Attorneys in Ten Commandments monument case reach compromise on donor list

The Ten Commandments monument at the state Capitol in Little Rock is shown in thus July 4, 2020, file photo. (Arkansas Democrat-Gazette/Thomas Metthe)
The Ten Commandments monument at the state Capitol in Little Rock is shown in thus July 4, 2020, file photo. (Arkansas Democrat-Gazette/Thomas Metthe)

A nonprofit 501(c)(3) organization led by Sen. Jason Rapert, R-Conway, that solicited donations to construct a monument to the Ten Commandments on the grounds of the state Capitol agreed Wednesday to provide plaintiffs in two federal lawsuits objecting to the monument a list -- with some exceptions -- of contributors to that effort.

Two groups filed separate lawsuits, since merged, in 2018 to challenge the constitutionality of the monument's placement on the Capitol lawn. They allege that the monument violates the establishment clause of the First Amendment, constituting an illegal government endorsement of religion.

The two groups of plaintiffs are members of a walking and cycling club who are supported by the American Civil Liberties Union of Arkansas, and people representing a variety of religious viewpoints, led by the Arkansas Society of Freethinkers. Both want the monument removed.

An intervening group called the Satanic Temple, which describes its mission as "encouraging benevolence and empathy among all people," also contends that the monument represents an illegal government endorsement of religion. However, it seeks either removal or the placement of a second monument -- an 8 ½-foot-tall bronze statue of Baphomet, a deity that is part man, part goat -- on the grounds as well.

Travis Story, an attorney for the American History and Heritage Foundation, had objected to both the disclosure of the donor list and a subpoena for the organization's treasurer, Roger Quattlebaum, to testify at the hearing Wednesday in federal court in Little Rock.

In a motion filed the previous day, Story argued that Quattlebaum had been subpoenaed in his individual capacity to testify to matters regarding the American History and Heritage Foundation by the plaintiffs seeking information that should come from the foundation itself.
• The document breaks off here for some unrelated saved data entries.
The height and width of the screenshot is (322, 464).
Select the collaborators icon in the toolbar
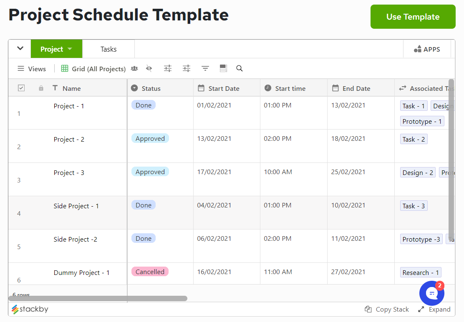(x=134, y=68)
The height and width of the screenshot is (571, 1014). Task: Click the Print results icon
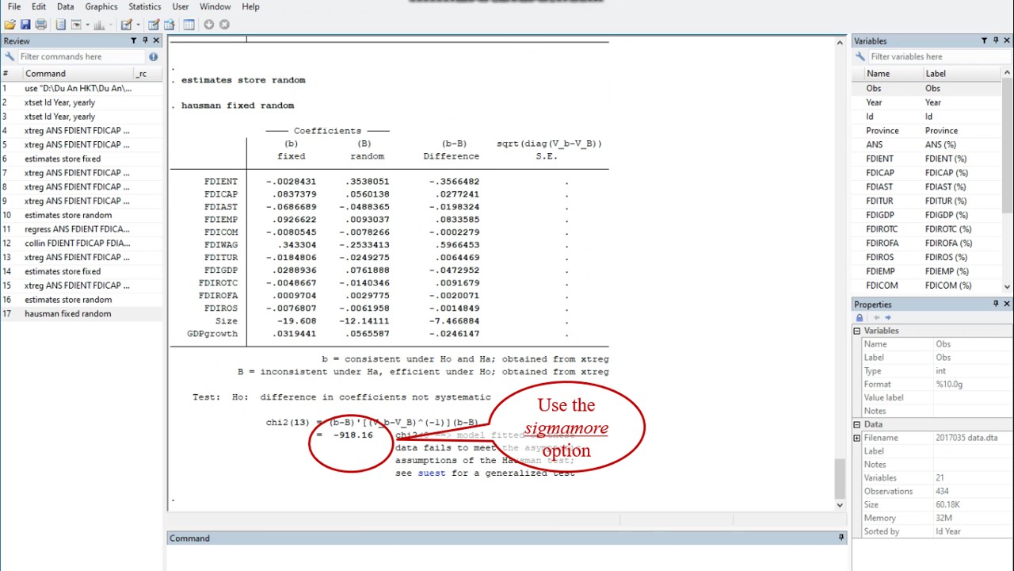41,25
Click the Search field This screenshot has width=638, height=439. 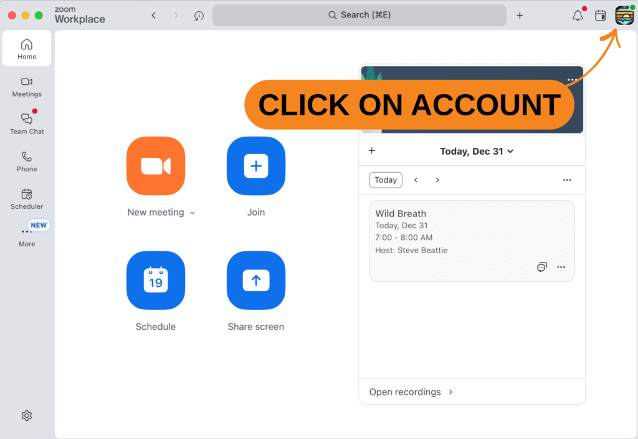[x=359, y=16]
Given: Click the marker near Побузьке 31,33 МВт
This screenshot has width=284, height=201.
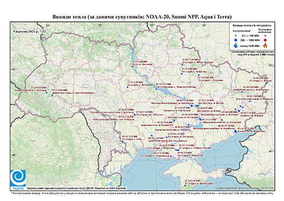Looking at the screenshot, I should pos(134,115).
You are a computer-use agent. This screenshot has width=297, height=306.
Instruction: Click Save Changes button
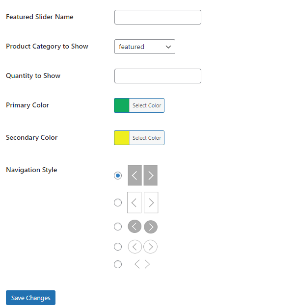[x=30, y=298]
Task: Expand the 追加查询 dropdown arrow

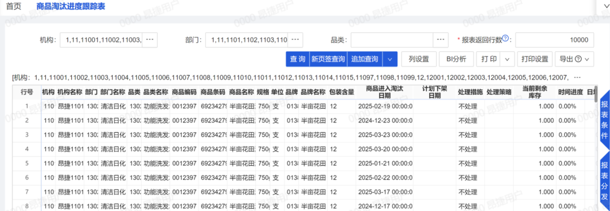Action: coord(390,59)
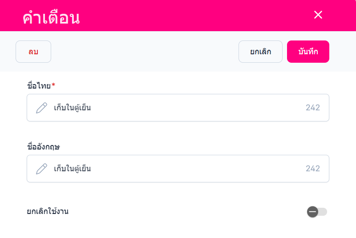Click the ชื่อไทย field label
This screenshot has width=356, height=238.
pyautogui.click(x=39, y=86)
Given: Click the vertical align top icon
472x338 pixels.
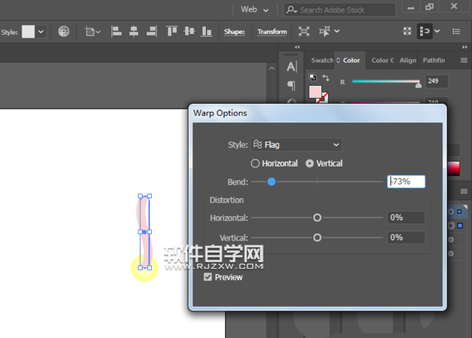Looking at the screenshot, I should click(172, 32).
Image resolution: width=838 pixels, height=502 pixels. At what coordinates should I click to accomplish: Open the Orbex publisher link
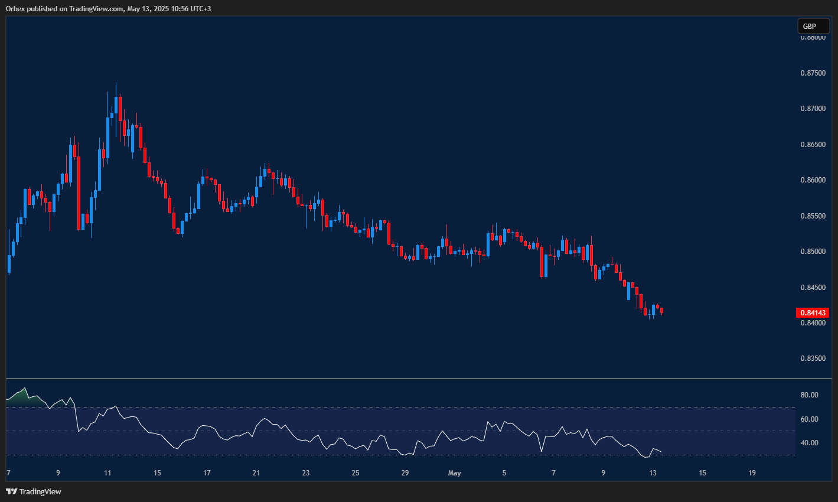17,8
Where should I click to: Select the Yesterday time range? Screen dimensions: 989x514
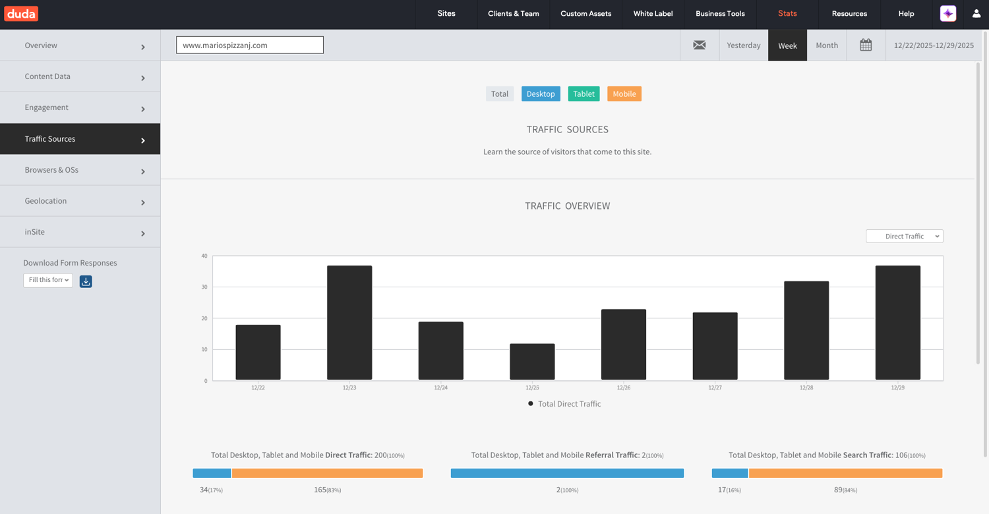(743, 45)
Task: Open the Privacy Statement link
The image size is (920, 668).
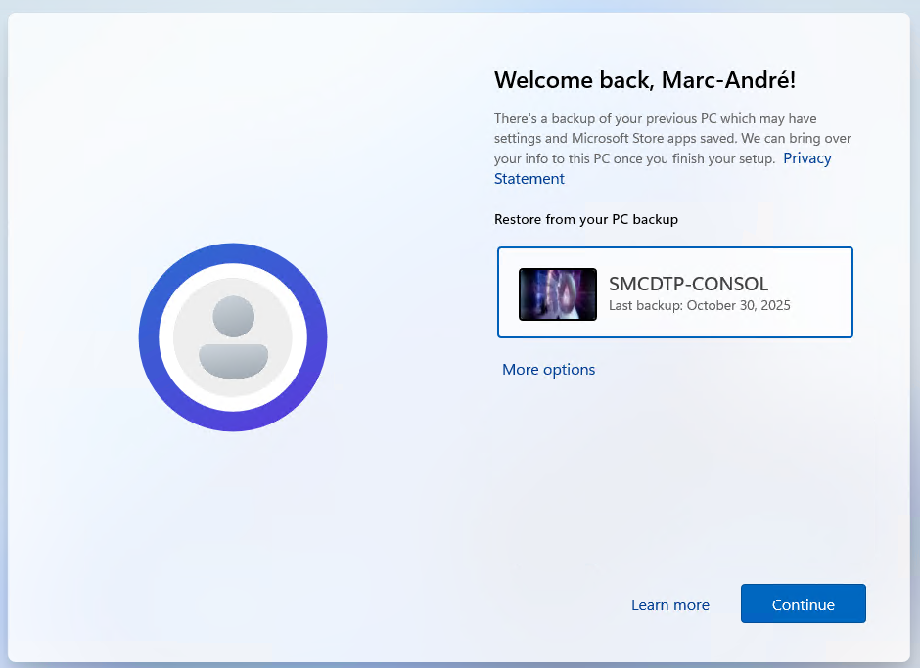Action: pyautogui.click(x=806, y=157)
Gerry Shulze, an attorney for the plaintiffs, said the foundation had asserted that a list of donors was privileged information, which he disputed.

"The so-called privileged list is just a lot of anonymous donors," he said. "We don't have any other documents listed."

"Why hasn't that information been disclosed?" asked U.S. District Judge Kristine Baker.

"We haven't been subpoenaed for that," Story said.

Schulze insisted that Rapert had been subpoenaed for the information.

"There is a bulk of discovery that hasn't been answered by Mr. Rapert," Baker said, angrily. "I'm inclined to put Mr. Rapert on the stand to let Mr. Schulze ask his questions."

Finally, clearly irritated with the legal maneuverings, Baker ordered the attorneys to come up with a solution among themselves, and recessed the hearing for 15 minutes for them to do so.

The main issue Wednesday was a list of 810 people and organizations that contributed to the construction of the statue through a GoFundMe campaign, of which 175 donors chose to be anonymous. Following Baker's order, attorneys for both sides reached a compromise whereby the American History and Heritage Foundation would identify the 175 anonymous donors as either churches or as individuals, without disclosing any identification beyond that.

"Obviously," Schulze said, when court resumed, "I would need to see the documents but I believe it does resolve the need for the show-cause hearing."

Baker placed a 10-day deadline for the documents to be turned over and said she would set a status hearing in the matter sometime in the next 30 to 45 days, but urged both sides to be patient.

"Covid has set everything back," Baker said. "We've had four or five jury trials since reopening and we have more this month."

A Ten Commandments monument was first installed on the Capitol grounds on June 27, 2017, but was rammed by a vehicle overnight and shattered into pieces. A replacement monument, this time surrounded by 3-foot-tall concrete posts, was installed April 26, 2018 in the same spot.

After the hearing, Rapert declared victory for the American History and Heritage Foundation and led an impromptu prayer meeting with about a dozen supporters outside the courtroom.

Information for this news article was contributed by Linda Satter for the Arkansas Democrat-Gazette.

CORRECTION: Attorneys in a pair of federal lawsuits over the Ten Commandments monument on the state Capitol grounds reached a compromise in federal court Wednesday to disclose only if anonymous donors to the monument building fund are churches or individuals. An earlier version of this story mischaracterized the compromise.